From the line containing "Where should I" up to and including the last line, write the lines out again with "magnifier" changed to "magnifying glass" and nothing else altered. Omit the pictures.
----------
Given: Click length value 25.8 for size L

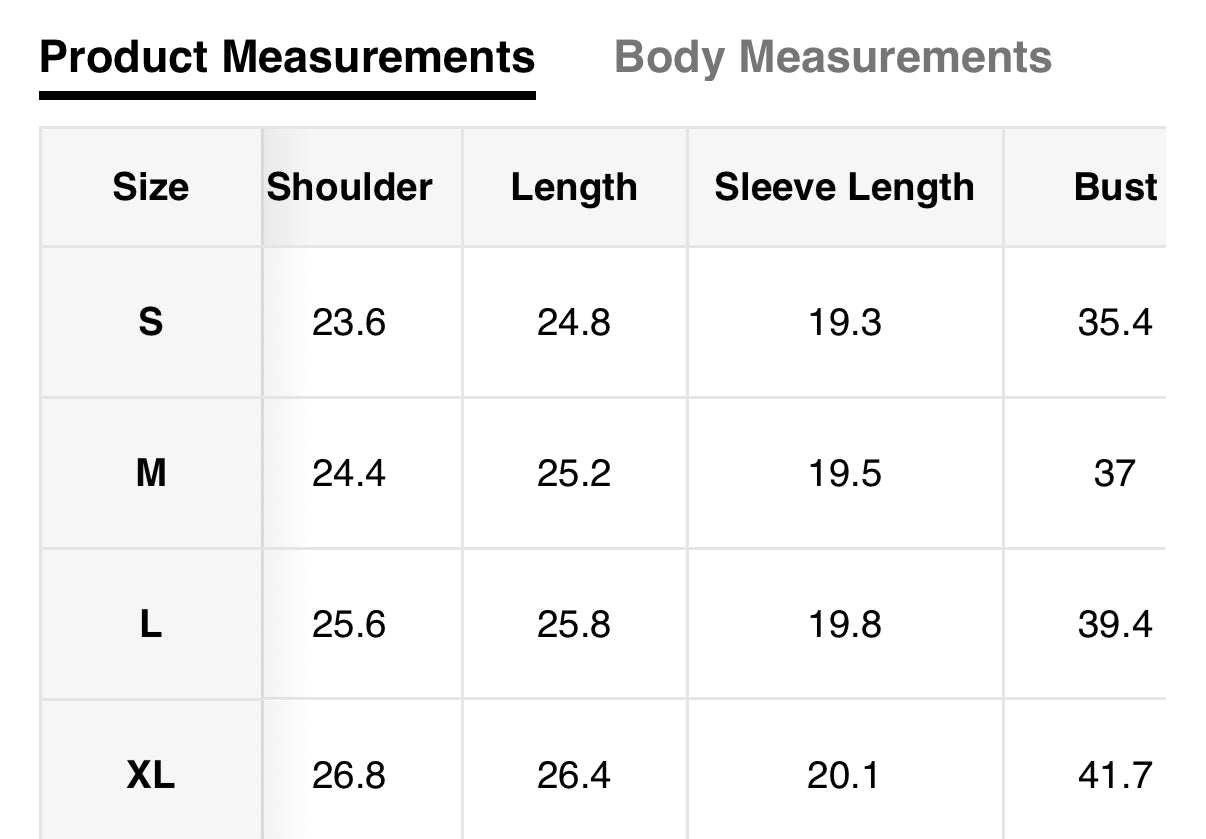Looking at the screenshot, I should click(574, 624).
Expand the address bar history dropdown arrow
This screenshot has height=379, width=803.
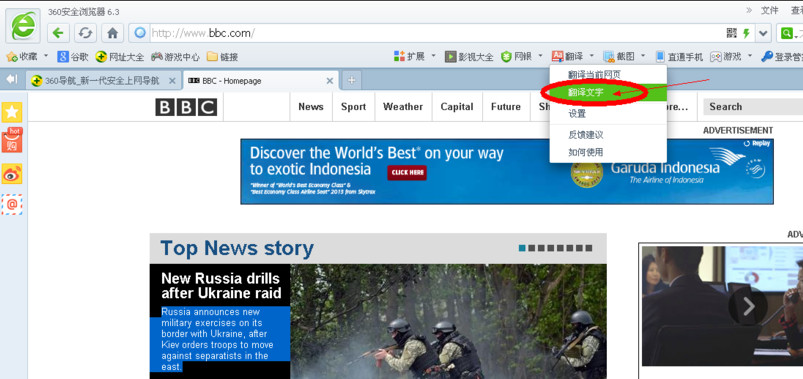[x=763, y=33]
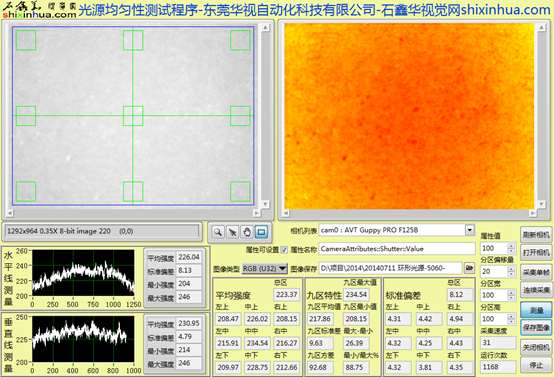Click the 停止 stop button

536,366
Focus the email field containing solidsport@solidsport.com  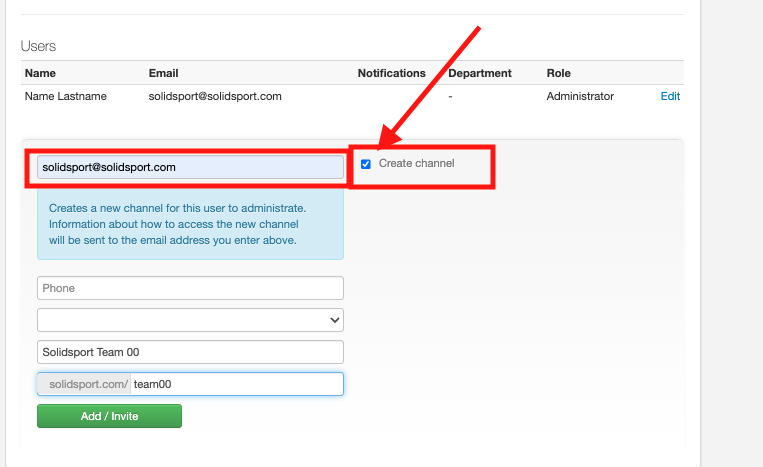click(190, 167)
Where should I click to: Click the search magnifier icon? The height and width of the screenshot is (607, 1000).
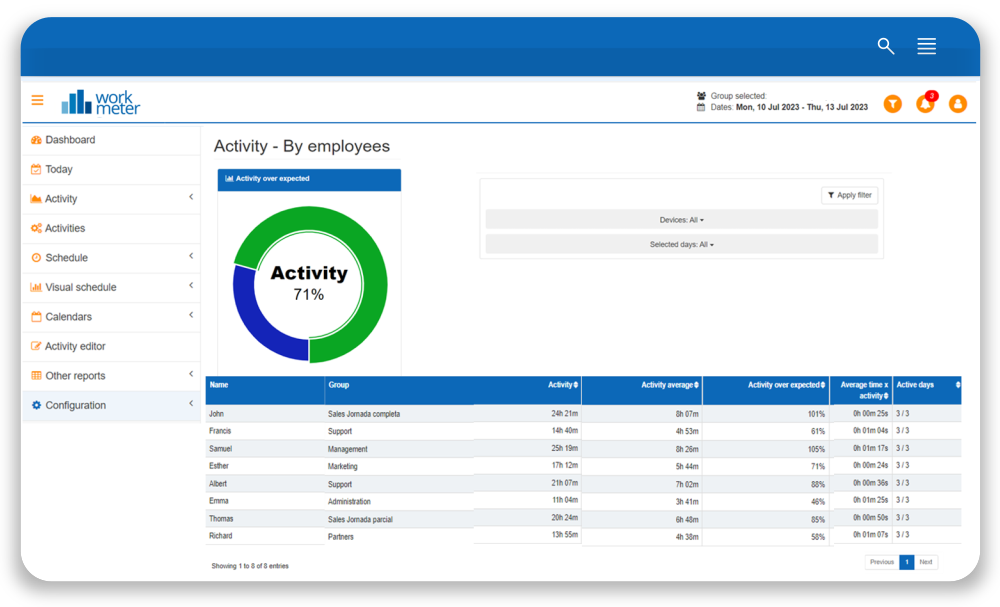[885, 46]
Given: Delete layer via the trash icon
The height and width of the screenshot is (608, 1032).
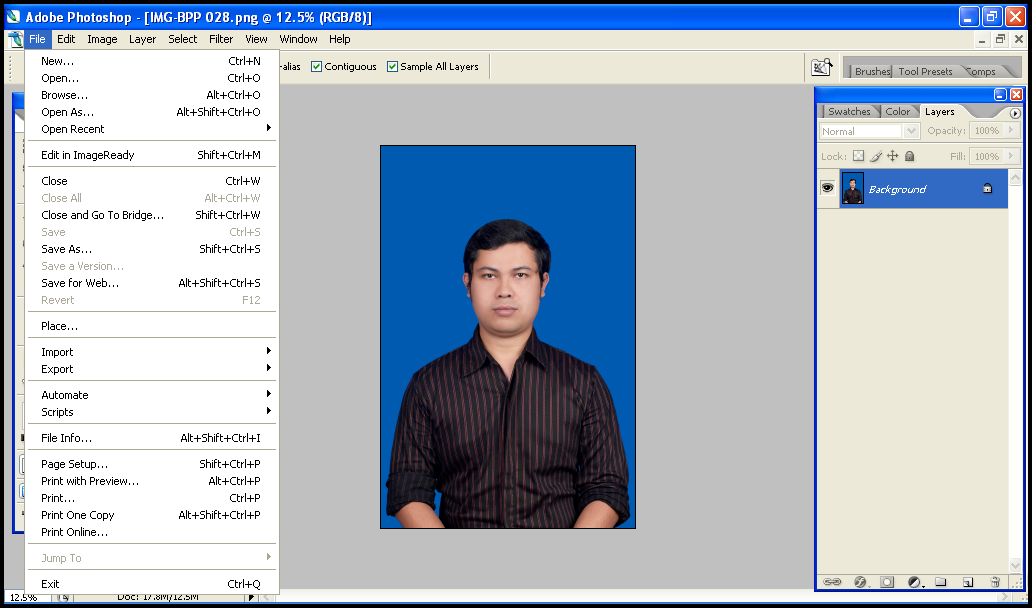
----------
RESULT:
Where should I click to: Click the search magnifying glass icon? The height and width of the screenshot is (607, 1000).
[885, 46]
Given: Delete layer via the trash icon
The height and width of the screenshot is (608, 1032).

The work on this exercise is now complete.